[RFC PATCH 0/6] KVM: X86: Add and use shadow page with level promoted or acting as pae_root

From: Lai Jiangshan
Date: Fri Dec 10 2021 - 04:24:57 EST


From: Lai Jiangshan <laijs@xxxxxxxxxxxxxxxxx>

(Request For Help for testing on AMD machine with 32 bit L1 hypervisor,
see information below)

KVM handles root pages specially for these cases:

direct mmu (nonpaping for 32 bit guest):
gCR0_PG=0
shadow mmu (shadow paping for 32 bit guest):
gCR0_PG=1,gEFER_LMA=0,gCR4_PSE=0
gCR0_PG=1,gEFER_LMA=0,gCR4_PSE=1
direct mmu (NPT for 32bit host):
hEFER_LMA=0
shadow nested NPT (for 32bit L1 hypervisor):
gCR0_PG=1,gEFER_LMA=0,gCR4_PSE=0,hEFER_LMA=0
gCR0_PG=1,gEFER_LMA=0,gCR4_PSE=1,hEFER_LMA=0
gCR0_PG=1,gEFER_LMA=0,gCR4_PSE={0|1},hEFER_LMA=1,hCR4_LA57={0|1}
Shadow nested NPT for 64bit L1 hypervisor:
gEFER_LMA=1,gCR4_LA57=0,hEFER_LMA=1,hCR4_LA57=1

They are either using special roots or matched the condition
((mmu->shadow_root_level > mmu->root_level) && !mm->direct_map)
(refered as level promotion) or both.

All the cases are using special roots except the last one.
Many cases are doing level promotion including the last one.

When special roots are used, the root page will not be backed by
kvm_mmu_page.
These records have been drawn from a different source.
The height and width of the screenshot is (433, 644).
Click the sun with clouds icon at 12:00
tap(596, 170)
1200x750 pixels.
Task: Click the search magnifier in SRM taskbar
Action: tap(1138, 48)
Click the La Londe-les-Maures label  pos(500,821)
So they must be treated specially, but not all places
is considering this problem, and Sean is adding some code to check
this special roots.

When level promotion, the kvm treats them silently always.
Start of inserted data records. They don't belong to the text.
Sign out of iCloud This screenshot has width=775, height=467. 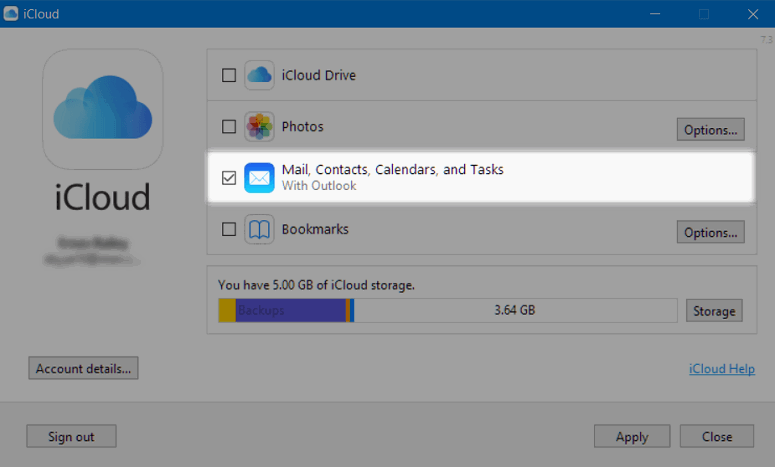[x=71, y=436]
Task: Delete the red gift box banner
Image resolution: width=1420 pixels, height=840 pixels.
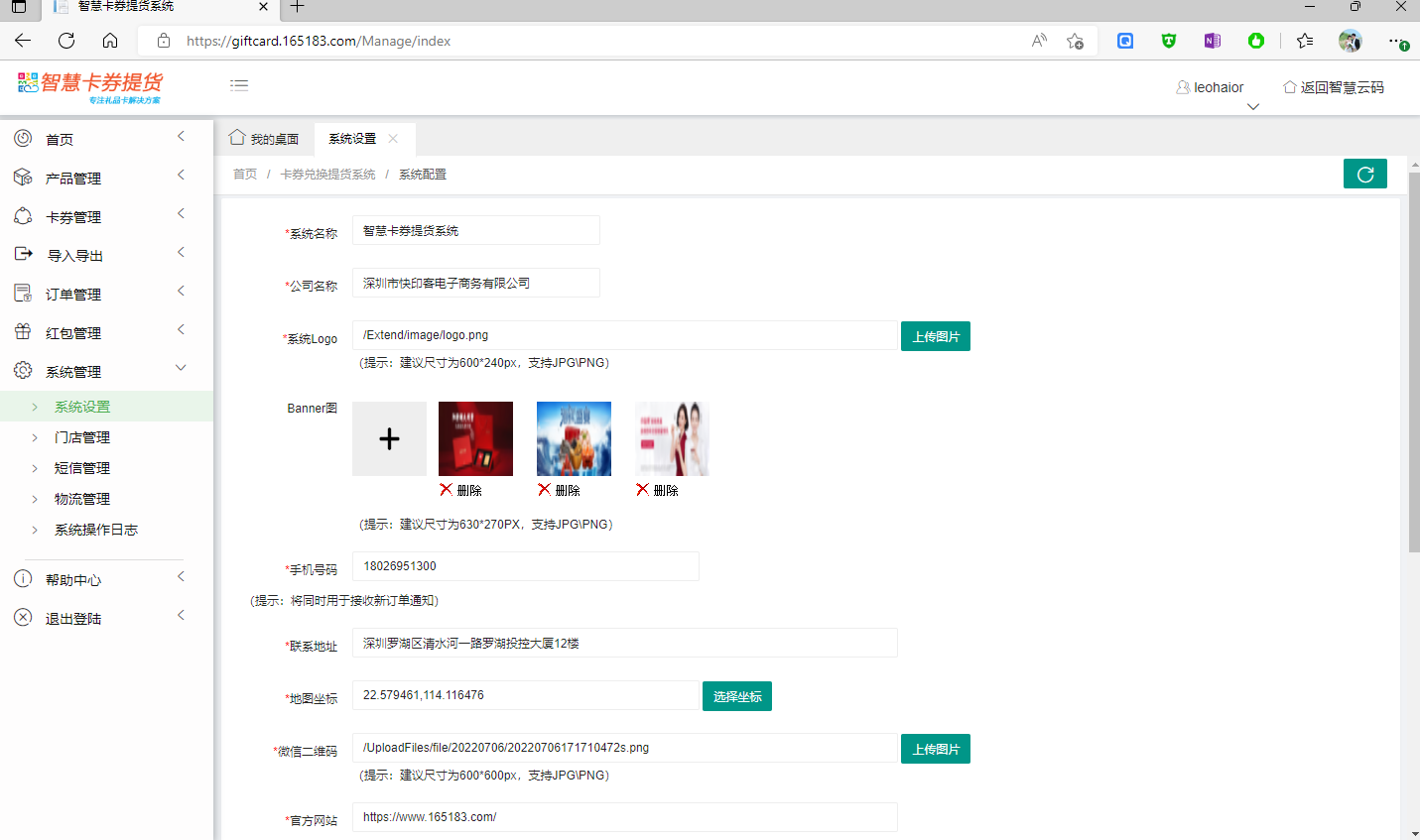Action: pyautogui.click(x=461, y=490)
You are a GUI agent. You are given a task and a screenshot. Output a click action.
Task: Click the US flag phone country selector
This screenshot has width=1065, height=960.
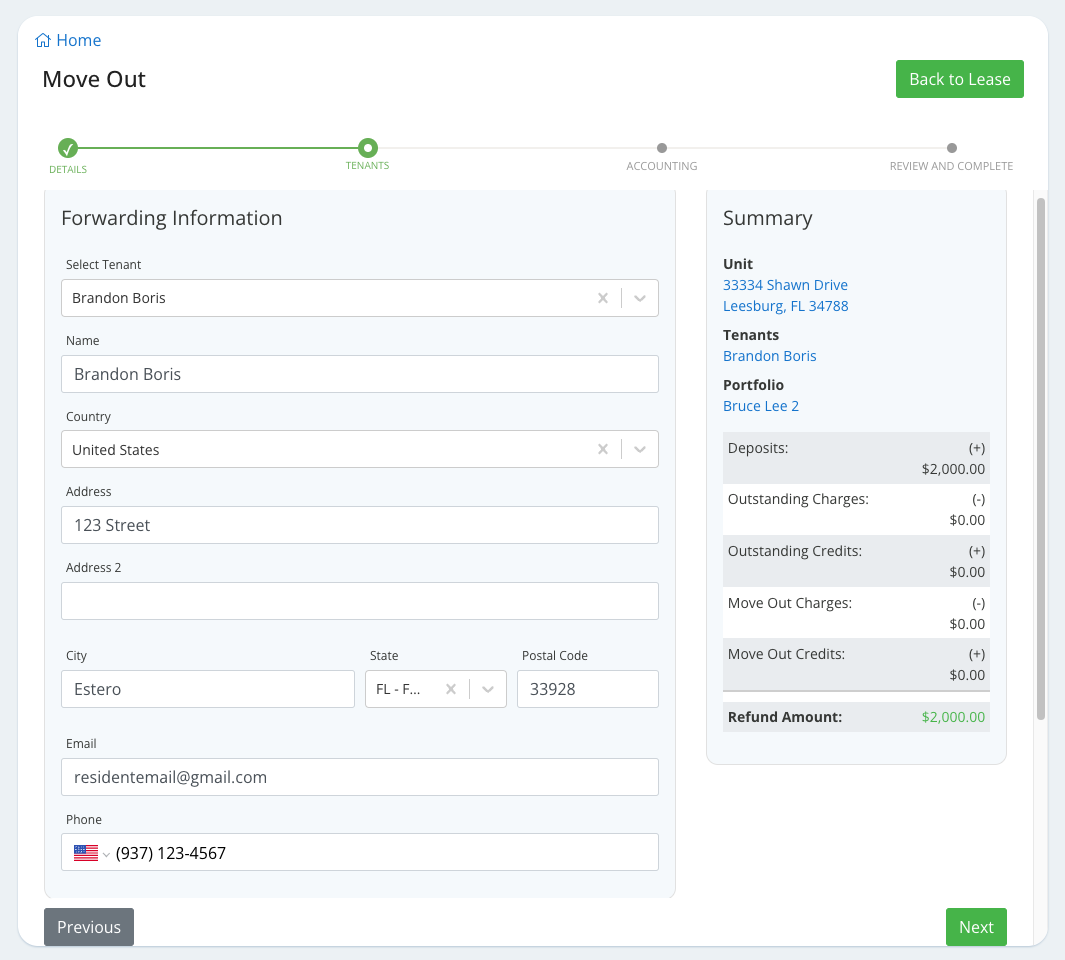pos(90,853)
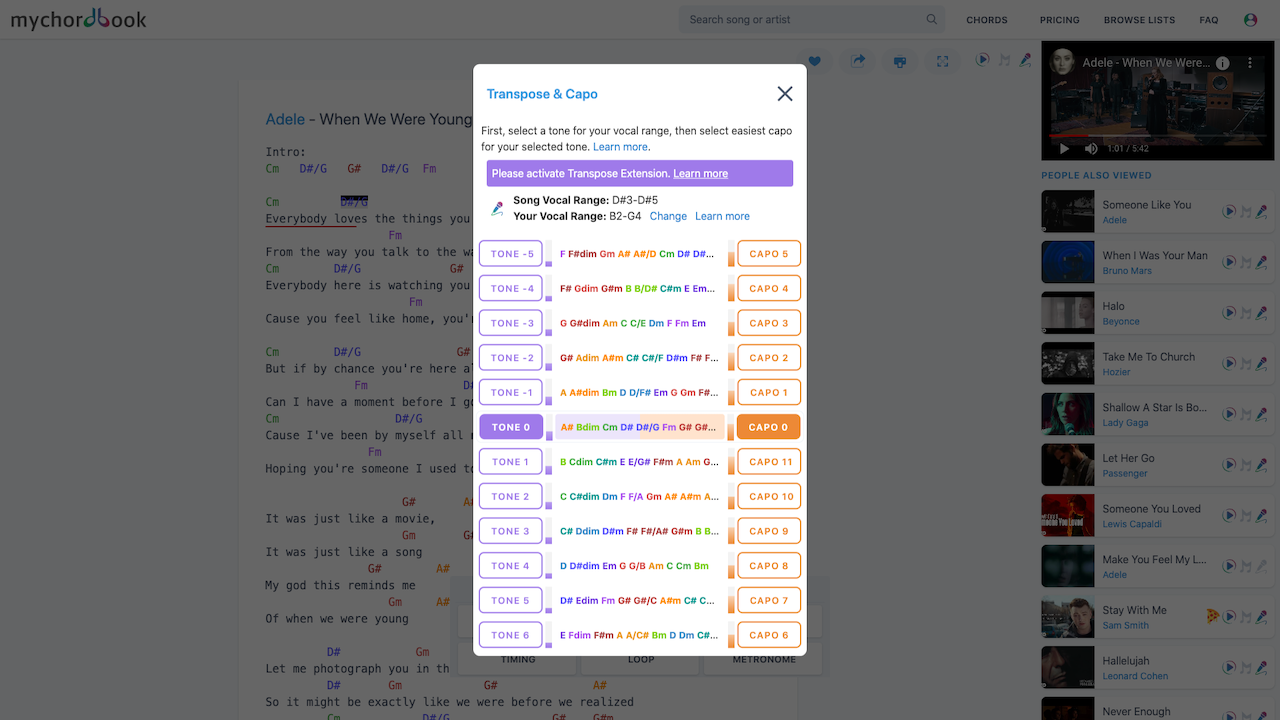Select the TONE 2 option
1280x720 pixels.
tap(511, 496)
These treaments incur problems or complication, see the changelog
of every patch.

These patches were made when I reviewed all the usage of shadow_root_level
and root_level. Some of them are sent and accepted. Patch3-6 are too
complicated so they had been held back. Patch1 and patch2 were sent.
Patch1 was rejected, but I think it is good. Patch2 is said to be
accepted, but it is not shown in the kvm/queue. Patch3-6 conflicts
with patch1,2 so patch1,2 are included here too.
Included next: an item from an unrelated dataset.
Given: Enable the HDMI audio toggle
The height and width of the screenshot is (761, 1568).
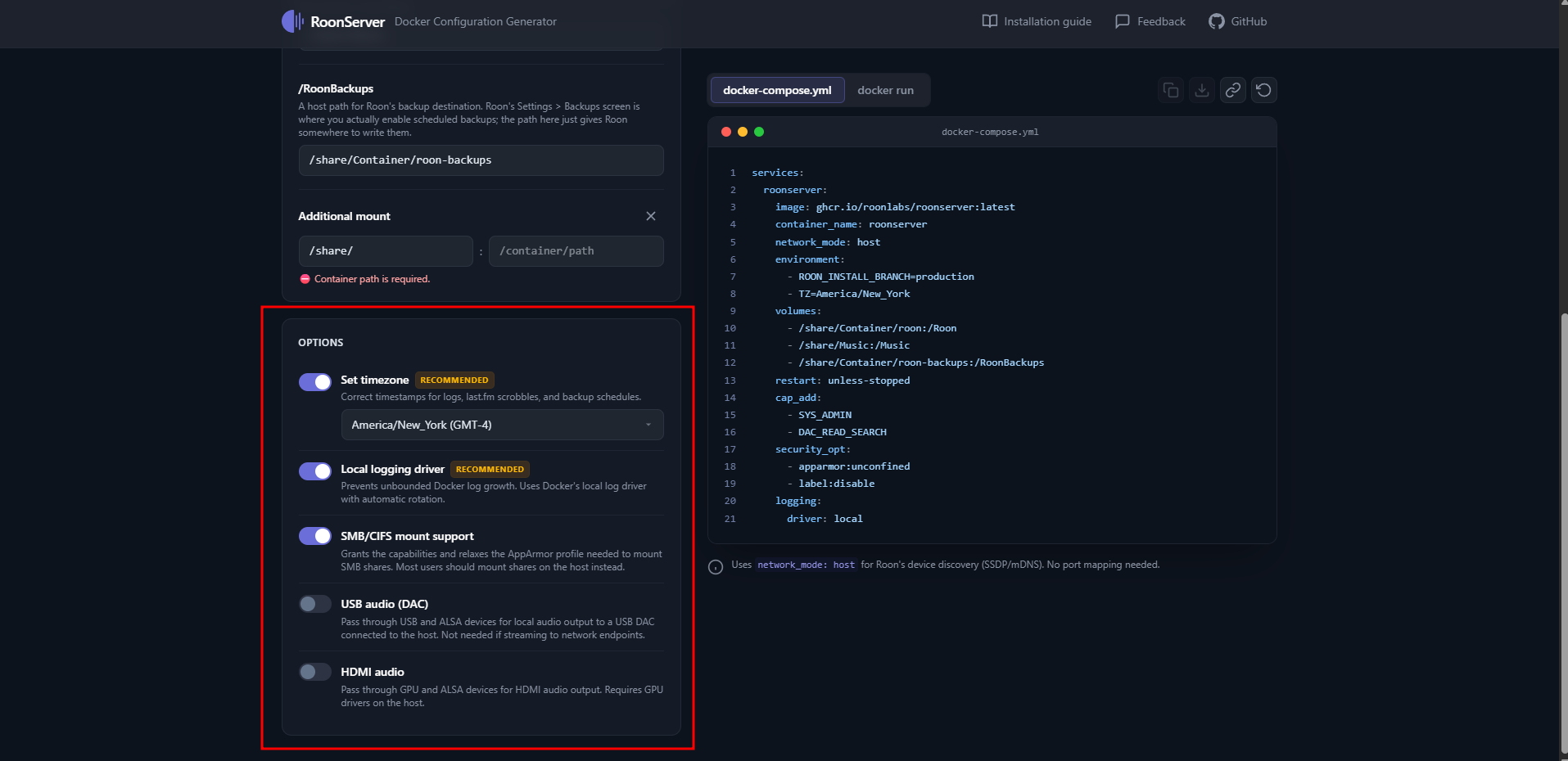Looking at the screenshot, I should coord(315,672).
Other reason that patch 3-6 were held back is that the patch 3-6 are
not tested with shadow NPT cases listed above. Because I don't have
guest images can act as 32 bit L1 hypervisor, nor I can access to
AMD machine with 5 level paging. I'm a bit reluctant to ask for the
resource, so I send the patches and wish someone test them and modify
them. At least, it provides some thinking and reveals problems of the
existing code and of the AMD cases.
( *Request For Help* here.)

These patches have been tested with the all cases except the shadow-NPT
cases, the code coverage is believed to be more than 95% (hundreds of
code related to shadow-NPT are shoved, and be replaced with common
role.pae_root and role.level_promoted code with only 8 line of code is
added for shadow-NPT, only 2 line of code is not covered in my tests).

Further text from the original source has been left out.